Jusqu'ici, le barnum de la vraie-fausse conflagration ukrainienne était pris avec un aimable et ironique scepticisme, y compris par votre serviteur. L'on assistait surtout à une pantomime comme le fait finement remarquer un observateur : « tout dans les dernières semaines a été chorégraphié, à la fois de la part des Russes et des Américains. »
Mais il n'a pas tort de préciser que « nous entrons maintenant en un temps où chaque danseur a du mal à anticiper le pas de l'autre. Et les conséquences pourraient être terribles. » D'autant que dans ce genre d'affaire existe toujours le risque que le local finisse par rattraper le global et le tirer par la manche. Et c'est précisément ce qui est en train de se passer si l'on en croit la brusque flambée de tensions dans l'Est du pays.
Un tel niveau d'attaques/bombardements sur la ligne de front n'a pas été atteint depuis 2015 tandis que des échanges "au plus près" ont déjà eu lieu (voir cette vidéo gopro d'un soldat ukrainien dont ce sera le dernier tournage...)
En tout, ce ne sont pas moins de 900 violations du cessez-le-feu que l'OSCE a enregistrées :
Et bien que Joe l'Indien assure sans rire que ce sont les républiques séparatistes qui violent le cessez-le-feu, un coup d’œil sur la carte montre bien que dans la majorité des cas, c'est du côté russophone de la ligne de démarcation que tombent les obus.

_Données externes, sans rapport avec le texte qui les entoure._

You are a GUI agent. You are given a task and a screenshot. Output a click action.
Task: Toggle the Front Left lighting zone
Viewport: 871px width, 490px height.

Autre mauvais signe : après s'être un temps calmée, notre bonne vieille presstituée reprend son cheval de bataille et recommence à désinformer grossièrement. Le moindre mur ukrainien détruit est l'objet de force flashs et lamentations, les destructions côté pro-russe sont purement et simplement ignorées. Les leviers de la guerre de l'info ont été actionnés et ce n'est sans doute pas gratuit...
Si l'armée ukie assure qu'aucune offensive n'est prévue par crainte de pertes civiles, Donetsk et Lougansk ont commencé à évacuer les femmes et les enfants vers le territoire russe, appelé tous les hommes de 17 à 55 à s'enrôler et annoncent que la guerre risque d'éclater incessamment.
La balle est maintenant dans le camp de Kiev et son respect ou non des accords de Minsk II. Signés en février 2015 (!), ils ne sont toujours pas appliqués par la partie ukrainienne, Zelensky ayant même déclaré il y a quelques jours qu'ils étaient trop défavorables.
Evidemment, il est dans un cul de sac : ouvrir des négociations avec les séparatistes lui vaudrait immédiatement l'opposition des nationalistes voire même un Maïdan-bis. Or l'on sait qu'il n'est déjà plus trop en odeur de sainteté dans le baby Deep State...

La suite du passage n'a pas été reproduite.